Click-target data:
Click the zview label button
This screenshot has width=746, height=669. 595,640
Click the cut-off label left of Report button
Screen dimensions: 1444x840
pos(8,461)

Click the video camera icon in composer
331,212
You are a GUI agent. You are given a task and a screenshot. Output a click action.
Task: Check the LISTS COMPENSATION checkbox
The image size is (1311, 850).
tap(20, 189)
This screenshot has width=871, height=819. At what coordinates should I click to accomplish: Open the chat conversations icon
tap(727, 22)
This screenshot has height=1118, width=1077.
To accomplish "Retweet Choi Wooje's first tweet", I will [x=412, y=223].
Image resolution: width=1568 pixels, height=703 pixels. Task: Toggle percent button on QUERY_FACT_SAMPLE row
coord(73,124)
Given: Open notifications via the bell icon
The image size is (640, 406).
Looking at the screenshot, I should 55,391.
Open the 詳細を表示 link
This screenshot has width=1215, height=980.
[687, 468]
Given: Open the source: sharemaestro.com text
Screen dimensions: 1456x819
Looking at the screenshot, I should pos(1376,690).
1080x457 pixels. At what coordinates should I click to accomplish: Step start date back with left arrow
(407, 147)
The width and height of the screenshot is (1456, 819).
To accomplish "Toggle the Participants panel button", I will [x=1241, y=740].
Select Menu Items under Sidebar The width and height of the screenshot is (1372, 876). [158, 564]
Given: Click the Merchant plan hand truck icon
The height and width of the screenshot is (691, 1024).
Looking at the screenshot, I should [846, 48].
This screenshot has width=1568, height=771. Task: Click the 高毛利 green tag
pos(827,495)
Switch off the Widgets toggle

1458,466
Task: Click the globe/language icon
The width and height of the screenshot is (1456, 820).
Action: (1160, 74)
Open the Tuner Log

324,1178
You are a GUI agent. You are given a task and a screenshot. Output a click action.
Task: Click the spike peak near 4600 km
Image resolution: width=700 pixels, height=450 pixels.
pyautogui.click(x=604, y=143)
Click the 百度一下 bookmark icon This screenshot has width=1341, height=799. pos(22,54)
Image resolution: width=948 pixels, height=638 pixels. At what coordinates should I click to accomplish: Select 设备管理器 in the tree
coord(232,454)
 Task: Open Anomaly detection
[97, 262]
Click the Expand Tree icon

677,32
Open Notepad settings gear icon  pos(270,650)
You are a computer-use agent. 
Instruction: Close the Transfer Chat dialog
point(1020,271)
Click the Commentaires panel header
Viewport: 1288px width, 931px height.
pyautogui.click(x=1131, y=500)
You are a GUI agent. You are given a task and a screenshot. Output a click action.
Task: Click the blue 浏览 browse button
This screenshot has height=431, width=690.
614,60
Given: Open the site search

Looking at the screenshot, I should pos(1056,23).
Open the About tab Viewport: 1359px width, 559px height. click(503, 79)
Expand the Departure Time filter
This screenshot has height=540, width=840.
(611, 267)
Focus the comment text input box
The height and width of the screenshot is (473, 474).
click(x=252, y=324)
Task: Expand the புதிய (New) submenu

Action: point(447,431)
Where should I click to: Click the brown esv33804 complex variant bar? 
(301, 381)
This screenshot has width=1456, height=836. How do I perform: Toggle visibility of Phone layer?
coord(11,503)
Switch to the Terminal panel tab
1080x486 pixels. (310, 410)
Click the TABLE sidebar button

> [Short task]
Rewrite the entries above in full, swapping each "GUI agent" for "interface agent" and changing nothing else.

> [Result for this exercise]
Click the zview label button
This screenshot has width=746, height=669. 595,640
Click the cut-off label left of Report button
Screen dimensions: 1444x840
pos(8,461)

Click the video camera icon in composer
331,212
You are a interface agent. You are given a task and a screenshot. Output a click action.
Task: Check the LISTS COMPENSATION checkbox
The image size is (1311, 850).
tap(20, 189)
This screenshot has width=871, height=819. At what coordinates should I click to accomplish: Open the chat conversations icon
tap(727, 22)
This screenshot has height=1118, width=1077.
To accomplish "Retweet Choi Wooje's first tweet", I will [x=412, y=223].
Image resolution: width=1568 pixels, height=703 pixels. Task: Toggle percent button on QUERY_FACT_SAMPLE row
coord(73,124)
Given: Open notifications via the bell icon
The image size is (640, 406).
Looking at the screenshot, I should 55,391.
Open the 詳細を表示 link
This screenshot has width=1215, height=980.
[687, 468]
Given: Open the source: sharemaestro.com text
Screen dimensions: 1456x819
Looking at the screenshot, I should pos(1376,690).
1080x457 pixels. At what coordinates should I click to accomplish: Step start date back with left arrow
(407, 147)
The width and height of the screenshot is (1456, 819).
To accomplish "Toggle the Participants panel button", I will [x=1241, y=740].
Select Menu Items under Sidebar The width and height of the screenshot is (1372, 876). [158, 564]
Given: Click the Merchant plan hand truck icon
The height and width of the screenshot is (691, 1024).
Looking at the screenshot, I should [846, 48].
This screenshot has width=1568, height=771. Task: Click the 高毛利 green tag
pos(827,495)
Switch off the Widgets toggle

1458,466
Task: Click the globe/language icon
The width and height of the screenshot is (1456, 820).
Action: (1160, 74)
Open the Tuner Log

324,1178
You are a interface agent. You are given a task and a screenshot. Output a click action.
Task: Click the spike peak near 4600 km
Image resolution: width=700 pixels, height=450 pixels.
pyautogui.click(x=604, y=143)
Click the 百度一下 bookmark icon This screenshot has width=1341, height=799. pos(22,54)
Image resolution: width=948 pixels, height=638 pixels. At what coordinates should I click to accomplish: Select 设备管理器 in the tree
coord(232,454)
 Task: Open Anomaly detection
[97, 262]
Click the Expand Tree icon

677,32
Open Notepad settings gear icon  pos(270,650)
You are a computer-use agent. 
Instruction: Close the Transfer Chat dialog
point(1020,271)
Click the Commentaires panel header
Viewport: 1288px width, 931px height.
pyautogui.click(x=1131, y=500)
You are a interface agent. You are given a task and a screenshot. Output a click action.
Task: Click the blue 浏览 browse button
This screenshot has height=431, width=690.
614,60
Given: Open the site search

Looking at the screenshot, I should pos(1056,23).
Open the About tab Viewport: 1359px width, 559px height. click(503, 79)
Expand the Departure Time filter
This screenshot has height=540, width=840.
(611, 267)
Focus the comment text input box
The height and width of the screenshot is (473, 474).
click(x=252, y=324)
Task: Expand the புதிய (New) submenu

Action: point(447,431)
Where should I click to: Click the brown esv33804 complex variant bar? 
(301, 381)
This screenshot has width=1456, height=836. How do I perform: Toggle visibility of Phone layer?
coord(11,503)
Switch to the Terminal panel tab
1080x486 pixels. (310, 410)
Click the TABLE sidebar button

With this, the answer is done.